> Direction:
Retype all of the data below word for word, leaving out the pictures.

Stored data

>> BEGIN

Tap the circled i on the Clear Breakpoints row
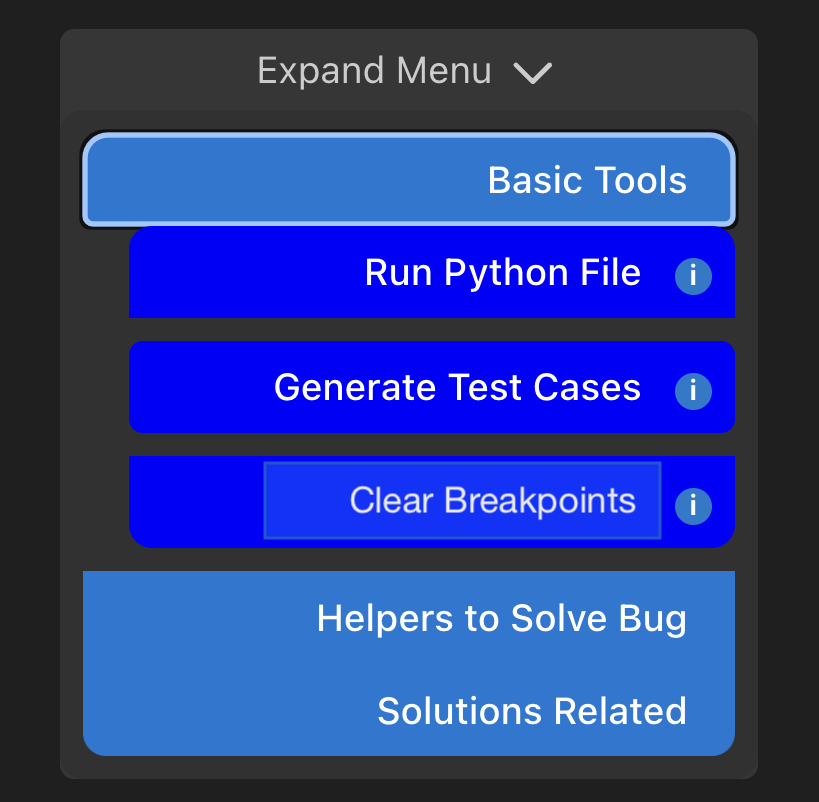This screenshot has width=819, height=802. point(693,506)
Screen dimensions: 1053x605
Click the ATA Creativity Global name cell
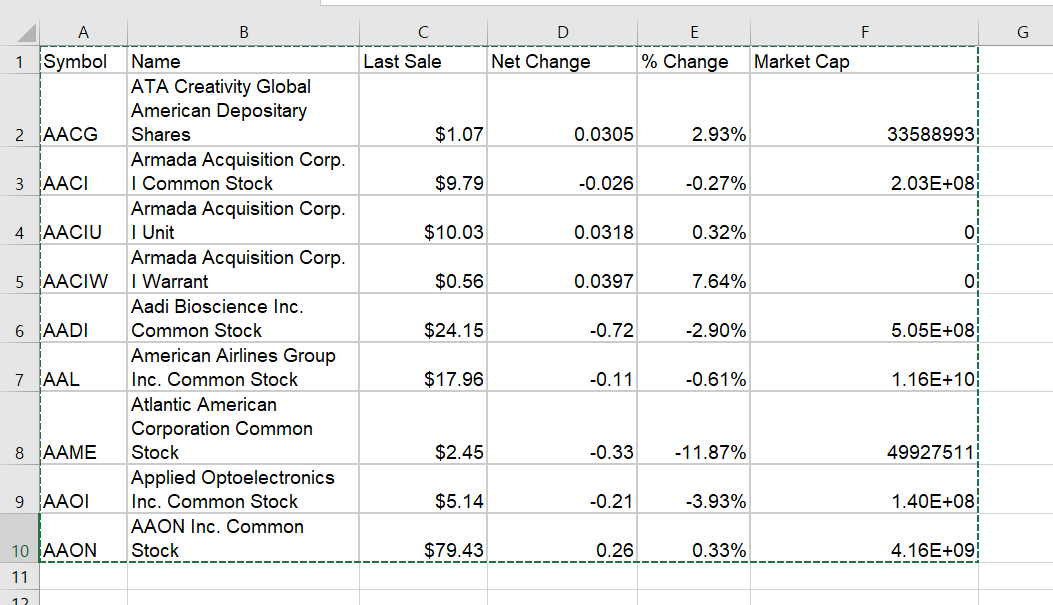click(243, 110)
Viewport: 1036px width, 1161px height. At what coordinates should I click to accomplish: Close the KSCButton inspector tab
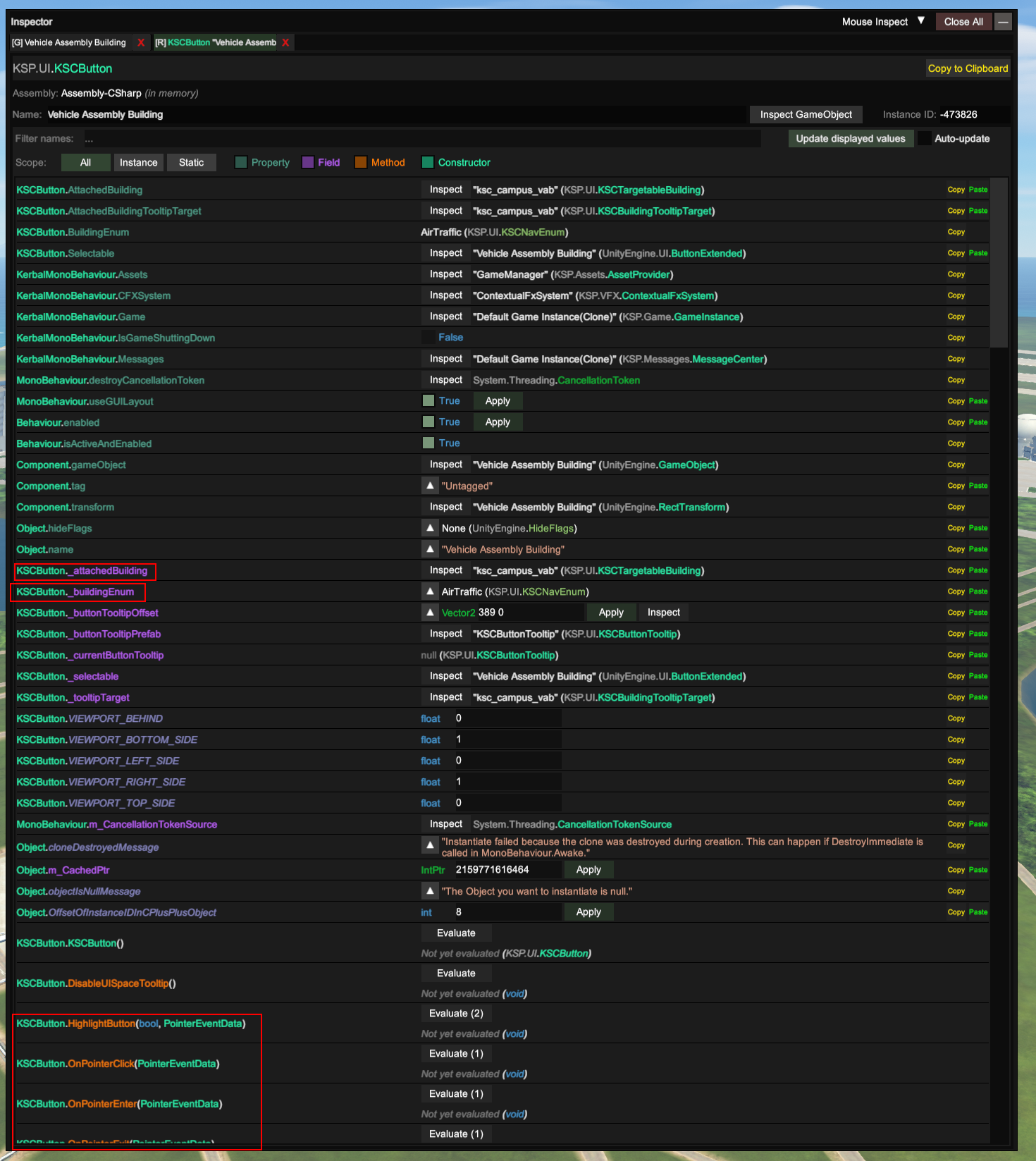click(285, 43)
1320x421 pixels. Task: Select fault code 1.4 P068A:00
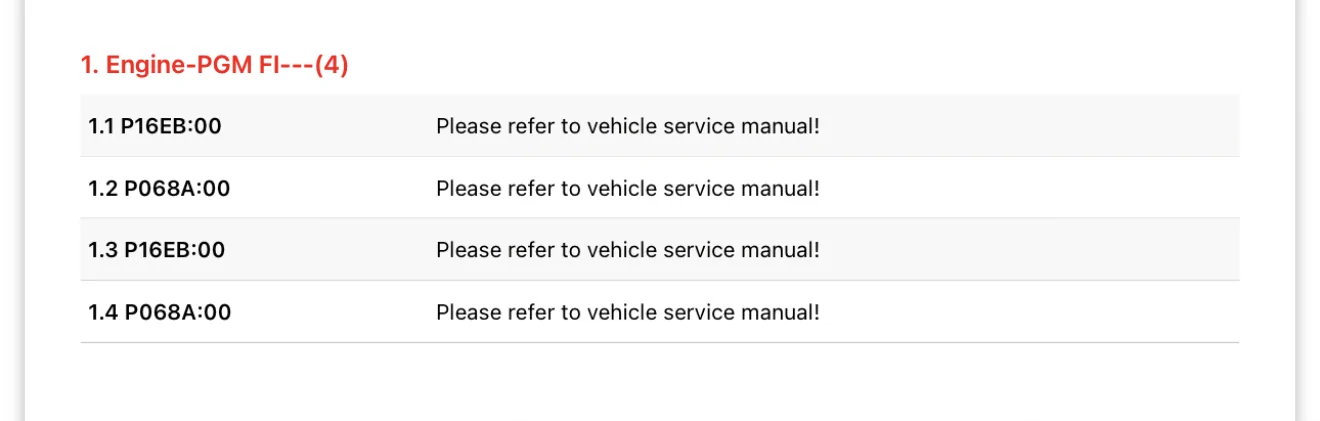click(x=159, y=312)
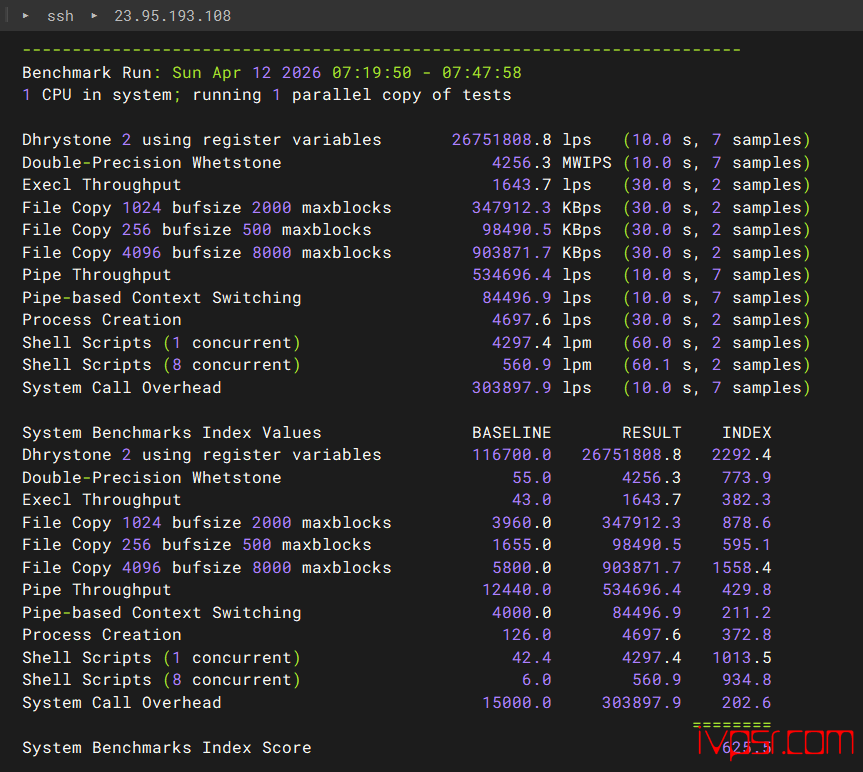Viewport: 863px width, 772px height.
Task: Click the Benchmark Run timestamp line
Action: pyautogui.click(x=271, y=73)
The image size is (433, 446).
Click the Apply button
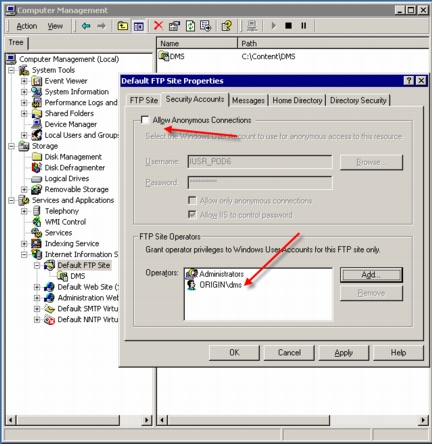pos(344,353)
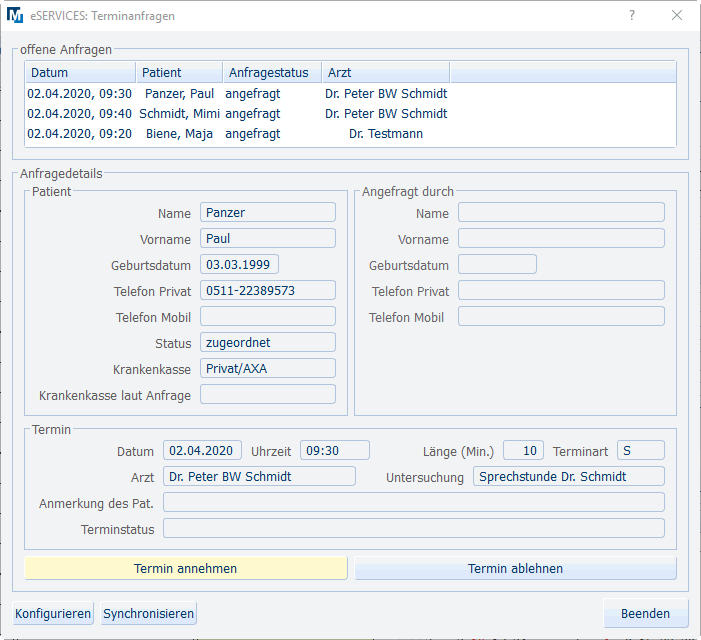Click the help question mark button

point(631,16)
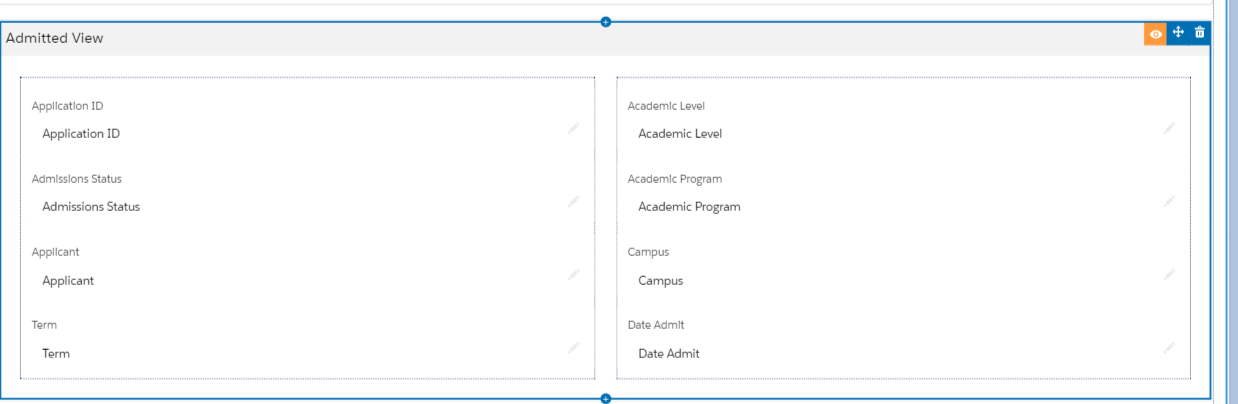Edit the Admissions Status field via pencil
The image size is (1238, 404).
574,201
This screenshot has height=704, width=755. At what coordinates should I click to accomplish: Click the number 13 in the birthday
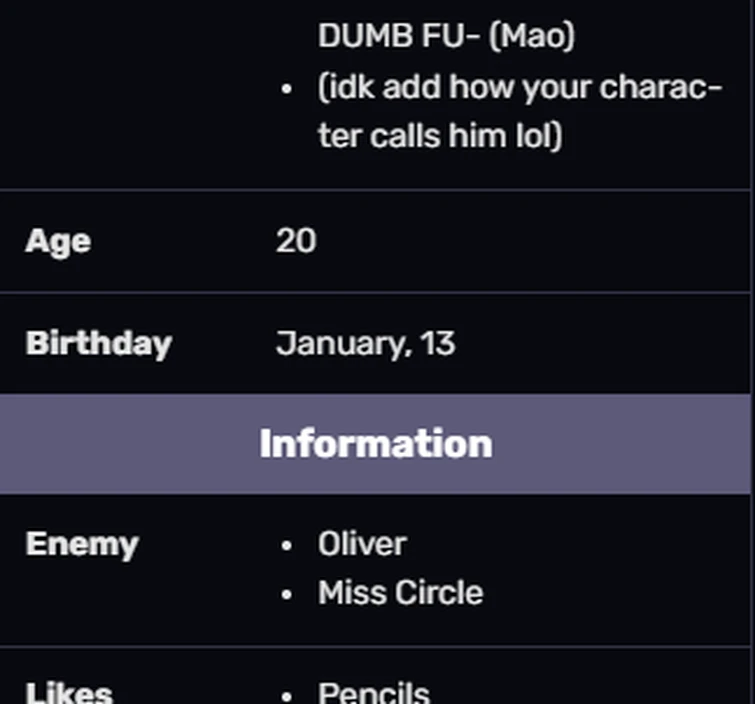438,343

>> END

> Task result:
Tap the circled i on the Clear Breakpoints row
This screenshot has width=819, height=802. point(693,506)
Screen dimensions: 1053x605
Click the ATA Creativity Global name cell
click(243, 110)
Viewport: 1036px width, 1161px height. At what coordinates should I click to accomplish: Close the KSCButton inspector tab
click(285, 43)
1320x421 pixels. Task: Select fault code 1.4 P068A:00
click(x=159, y=312)
Viewport: 863px width, 772px height.
Task: Click the Benchmark Run timestamp line
Action: pyautogui.click(x=271, y=73)
The image size is (433, 446).
Click the Apply button
pos(344,353)
Click the help question mark button

point(631,16)
Edit the Admissions Status field via pencil
The image size is (1238, 404).
574,201
This screenshot has height=704, width=755. At what coordinates should I click to accomplish: Click the number 13 in the birthday
438,343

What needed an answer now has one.